Linda Mimms, a mental health advocate, said it's a step in the right direction but worried that it won't address all the systemic failures in California's mental health services.
“I like that these topics are being talked about. And I think that the Mental Health Services Act, which is now 20 years old, needs a rehaul,” she said.
That is what the governor plans to do. California state Senator Susan Eggman, D-San Joaquin County, plans to introduce the ballot measure, which will also improve oversight for counties.
Mimms said that’s important because some of the funds raised under the act were misdirected.
“I want to see how they're going to do that, because that was supposed to happen with the original Mental Health Services Act," she said. "And I'm not saying all of the funds were misdirected, but many of them were.”

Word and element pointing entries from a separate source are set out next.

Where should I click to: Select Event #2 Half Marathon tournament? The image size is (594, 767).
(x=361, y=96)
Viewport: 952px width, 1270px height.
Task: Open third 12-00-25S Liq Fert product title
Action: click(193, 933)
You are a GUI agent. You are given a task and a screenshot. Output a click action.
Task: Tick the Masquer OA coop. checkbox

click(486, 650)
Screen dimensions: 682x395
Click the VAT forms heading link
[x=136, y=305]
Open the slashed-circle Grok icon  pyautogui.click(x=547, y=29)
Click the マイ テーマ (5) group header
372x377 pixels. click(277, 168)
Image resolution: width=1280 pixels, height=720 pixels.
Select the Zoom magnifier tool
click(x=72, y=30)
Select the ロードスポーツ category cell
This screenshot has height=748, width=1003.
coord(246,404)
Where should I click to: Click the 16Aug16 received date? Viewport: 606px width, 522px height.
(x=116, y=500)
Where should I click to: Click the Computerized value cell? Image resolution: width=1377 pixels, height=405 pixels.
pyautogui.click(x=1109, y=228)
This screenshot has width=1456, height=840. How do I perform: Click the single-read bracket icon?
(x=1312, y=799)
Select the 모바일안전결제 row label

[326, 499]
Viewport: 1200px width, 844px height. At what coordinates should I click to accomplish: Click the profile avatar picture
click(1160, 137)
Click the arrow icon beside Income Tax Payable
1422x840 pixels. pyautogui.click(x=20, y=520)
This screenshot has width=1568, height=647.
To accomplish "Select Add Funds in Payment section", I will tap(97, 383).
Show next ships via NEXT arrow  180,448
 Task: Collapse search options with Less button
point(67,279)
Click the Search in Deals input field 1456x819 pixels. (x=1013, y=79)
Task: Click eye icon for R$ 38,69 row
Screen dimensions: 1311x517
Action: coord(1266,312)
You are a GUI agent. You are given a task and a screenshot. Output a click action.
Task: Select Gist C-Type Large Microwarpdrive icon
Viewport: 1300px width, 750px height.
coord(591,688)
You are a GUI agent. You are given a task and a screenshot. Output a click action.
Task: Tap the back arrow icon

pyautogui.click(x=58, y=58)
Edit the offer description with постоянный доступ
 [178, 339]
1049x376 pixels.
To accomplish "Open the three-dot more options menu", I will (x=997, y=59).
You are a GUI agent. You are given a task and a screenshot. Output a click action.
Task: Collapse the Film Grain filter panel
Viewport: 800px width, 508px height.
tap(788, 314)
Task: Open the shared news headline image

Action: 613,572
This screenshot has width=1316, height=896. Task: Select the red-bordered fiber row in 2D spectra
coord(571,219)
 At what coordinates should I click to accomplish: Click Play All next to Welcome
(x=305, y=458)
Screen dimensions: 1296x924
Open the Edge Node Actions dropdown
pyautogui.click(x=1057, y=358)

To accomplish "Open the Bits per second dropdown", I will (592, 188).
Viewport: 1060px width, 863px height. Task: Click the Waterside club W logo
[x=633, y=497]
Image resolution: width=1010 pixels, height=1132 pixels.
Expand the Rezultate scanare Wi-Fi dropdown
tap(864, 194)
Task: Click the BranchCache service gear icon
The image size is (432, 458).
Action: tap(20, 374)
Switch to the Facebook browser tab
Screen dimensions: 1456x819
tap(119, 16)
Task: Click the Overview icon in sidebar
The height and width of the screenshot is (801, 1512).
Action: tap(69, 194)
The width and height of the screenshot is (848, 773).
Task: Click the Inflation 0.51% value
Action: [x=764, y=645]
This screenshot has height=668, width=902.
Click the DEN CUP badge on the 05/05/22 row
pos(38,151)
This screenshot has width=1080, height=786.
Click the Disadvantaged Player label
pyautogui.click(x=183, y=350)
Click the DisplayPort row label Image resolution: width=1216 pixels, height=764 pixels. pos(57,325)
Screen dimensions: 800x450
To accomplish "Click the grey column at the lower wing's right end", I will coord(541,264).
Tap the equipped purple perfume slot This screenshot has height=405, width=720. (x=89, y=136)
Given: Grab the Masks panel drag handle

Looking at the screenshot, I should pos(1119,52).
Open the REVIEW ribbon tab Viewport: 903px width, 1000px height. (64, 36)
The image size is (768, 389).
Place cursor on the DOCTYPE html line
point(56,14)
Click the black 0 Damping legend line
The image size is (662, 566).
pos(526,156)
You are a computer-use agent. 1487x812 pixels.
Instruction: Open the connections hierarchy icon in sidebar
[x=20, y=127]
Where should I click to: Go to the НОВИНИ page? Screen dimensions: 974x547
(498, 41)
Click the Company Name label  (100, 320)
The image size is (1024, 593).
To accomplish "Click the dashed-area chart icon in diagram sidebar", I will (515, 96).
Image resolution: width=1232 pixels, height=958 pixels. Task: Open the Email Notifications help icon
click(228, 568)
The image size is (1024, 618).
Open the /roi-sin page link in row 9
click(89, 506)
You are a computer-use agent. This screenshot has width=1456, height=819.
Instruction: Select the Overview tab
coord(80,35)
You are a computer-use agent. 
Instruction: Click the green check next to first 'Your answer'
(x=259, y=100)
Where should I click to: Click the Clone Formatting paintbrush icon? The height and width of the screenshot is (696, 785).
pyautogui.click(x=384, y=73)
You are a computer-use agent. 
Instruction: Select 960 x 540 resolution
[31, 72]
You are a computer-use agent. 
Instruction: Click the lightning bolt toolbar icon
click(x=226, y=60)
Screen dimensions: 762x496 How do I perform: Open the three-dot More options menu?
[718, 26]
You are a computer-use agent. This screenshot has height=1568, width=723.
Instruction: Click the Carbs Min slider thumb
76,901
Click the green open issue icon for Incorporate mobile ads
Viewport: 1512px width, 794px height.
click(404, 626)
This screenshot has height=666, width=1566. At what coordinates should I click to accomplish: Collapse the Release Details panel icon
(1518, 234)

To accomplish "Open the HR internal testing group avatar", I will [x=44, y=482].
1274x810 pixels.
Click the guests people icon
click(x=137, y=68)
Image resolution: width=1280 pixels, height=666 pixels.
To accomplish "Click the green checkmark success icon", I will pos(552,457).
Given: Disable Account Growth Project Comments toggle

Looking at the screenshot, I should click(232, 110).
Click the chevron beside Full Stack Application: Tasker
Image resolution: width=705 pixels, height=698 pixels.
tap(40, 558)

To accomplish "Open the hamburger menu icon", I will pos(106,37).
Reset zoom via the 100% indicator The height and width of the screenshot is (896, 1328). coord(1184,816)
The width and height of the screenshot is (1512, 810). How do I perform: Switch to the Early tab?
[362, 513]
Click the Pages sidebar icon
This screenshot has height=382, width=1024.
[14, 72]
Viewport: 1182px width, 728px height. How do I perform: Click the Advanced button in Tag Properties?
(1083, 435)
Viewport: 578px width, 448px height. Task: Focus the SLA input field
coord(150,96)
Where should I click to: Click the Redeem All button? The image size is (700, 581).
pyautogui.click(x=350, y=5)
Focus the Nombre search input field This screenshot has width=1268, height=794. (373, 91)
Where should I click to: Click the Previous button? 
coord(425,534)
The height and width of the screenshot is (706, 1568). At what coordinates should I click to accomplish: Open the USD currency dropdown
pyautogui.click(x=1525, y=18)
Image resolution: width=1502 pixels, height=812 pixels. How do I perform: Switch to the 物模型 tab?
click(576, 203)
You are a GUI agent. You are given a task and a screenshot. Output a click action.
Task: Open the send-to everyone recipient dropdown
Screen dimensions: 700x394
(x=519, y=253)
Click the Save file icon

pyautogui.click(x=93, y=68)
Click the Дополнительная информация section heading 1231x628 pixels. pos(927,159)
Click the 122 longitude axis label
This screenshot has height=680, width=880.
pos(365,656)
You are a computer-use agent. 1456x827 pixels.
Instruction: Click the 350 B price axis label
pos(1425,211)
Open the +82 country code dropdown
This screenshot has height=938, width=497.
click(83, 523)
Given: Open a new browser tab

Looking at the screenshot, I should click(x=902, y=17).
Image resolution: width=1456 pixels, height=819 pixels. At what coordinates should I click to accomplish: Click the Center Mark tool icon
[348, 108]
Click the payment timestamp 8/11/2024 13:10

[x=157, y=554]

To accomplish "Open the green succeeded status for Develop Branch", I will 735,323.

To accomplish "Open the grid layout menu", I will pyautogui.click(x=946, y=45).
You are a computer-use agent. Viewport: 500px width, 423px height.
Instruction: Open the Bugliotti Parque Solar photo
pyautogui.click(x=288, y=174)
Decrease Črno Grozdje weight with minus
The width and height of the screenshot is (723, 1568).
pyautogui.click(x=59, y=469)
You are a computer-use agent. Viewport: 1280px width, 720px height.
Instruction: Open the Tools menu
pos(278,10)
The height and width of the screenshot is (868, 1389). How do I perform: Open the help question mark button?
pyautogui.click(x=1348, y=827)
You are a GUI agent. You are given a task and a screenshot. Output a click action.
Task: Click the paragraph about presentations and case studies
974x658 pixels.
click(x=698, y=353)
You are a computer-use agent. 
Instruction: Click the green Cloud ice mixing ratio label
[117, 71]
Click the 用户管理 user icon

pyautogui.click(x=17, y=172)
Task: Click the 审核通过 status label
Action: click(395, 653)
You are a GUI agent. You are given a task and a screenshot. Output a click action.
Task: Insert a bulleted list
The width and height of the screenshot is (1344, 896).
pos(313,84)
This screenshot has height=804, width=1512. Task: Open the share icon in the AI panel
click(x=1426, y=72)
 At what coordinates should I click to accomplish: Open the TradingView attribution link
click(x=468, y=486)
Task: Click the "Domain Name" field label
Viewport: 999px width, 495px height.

She would also like to see the 1967 Lanterman-Petris-Short Act reformed as well. The act authorizes involuntary psychiatric treatment in very limited circumstances. Mimms said that has resulted in individuals refusing retreatment while under psychosis and becoming homeless.
That was what happened to Anita Fisher's son. She's the director of education for the National Alliance for Mental Illness, San Diego chapter.
"Because of the gaps and holes in the system, he ended up homeless on the streets," she said at Sunday's news conference. "He ended up in jail. He ended up in prison. And I would ask myself why.”
As part of this measure, money would also be set aside to house more than 10,000 homeless veterans. The measure would go before voters on the 2024 ballot.